If I had written this post 2 days ago, which I would not have for I felt the world ending, this post would be dark and disturbing. I would probably bring up suffocation, dying under an under-speeding trunk in the middle of the night, or killing someone you love. I would draw gory analogies for the pain in my chest that still hasn’t abandoned me.
I realized, when I woke up today, that there was nothing left to lament. Like I realized, early on in life, that there are no in-betweens in my mental health, and there are none in mummy’s. She went from hating me, wishing me dead, breaking things I made for her, to feeding me, in a night, in a few medicine doses. Everything went back to “as you were” like in a school assembly. And only now am I learning to navigate the low time without hate and remorse. I haven’t managed, yet. But I feel braver than yesterday, every day.

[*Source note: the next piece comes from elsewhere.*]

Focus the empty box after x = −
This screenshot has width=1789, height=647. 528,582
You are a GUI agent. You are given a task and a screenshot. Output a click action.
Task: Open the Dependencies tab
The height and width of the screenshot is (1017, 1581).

I try to put a distance between myself and the words that are hurled and received. But they remain, locked away in time. They hang in my life, limp and heavy, as I try to recover the room of my mind from the storm. The initial setting happens quickly, chairs are straightened, papers gathered, and the routine goes on. But I have trouble placing the smaller objects; sleep eludes me; when it comes, I dream ferociously like I never slept at all. In my dream, I ate chips for hours and hours. Then I work at healing my digestive system, only after which I pick up the shards of my work life. I dust the platforms and fold clothes: I meet baby R and she exclaims “Look Dida, the moon is traveling with us” “Papa, you aren’t driving well, I can’t see the moon!” like airing the room. But the heaviness clings to the air. I am happy, deeply happy I assure you, but I feel oppressed by a sense of loss: not of present loss, but of something missing in the past. If that makes sense.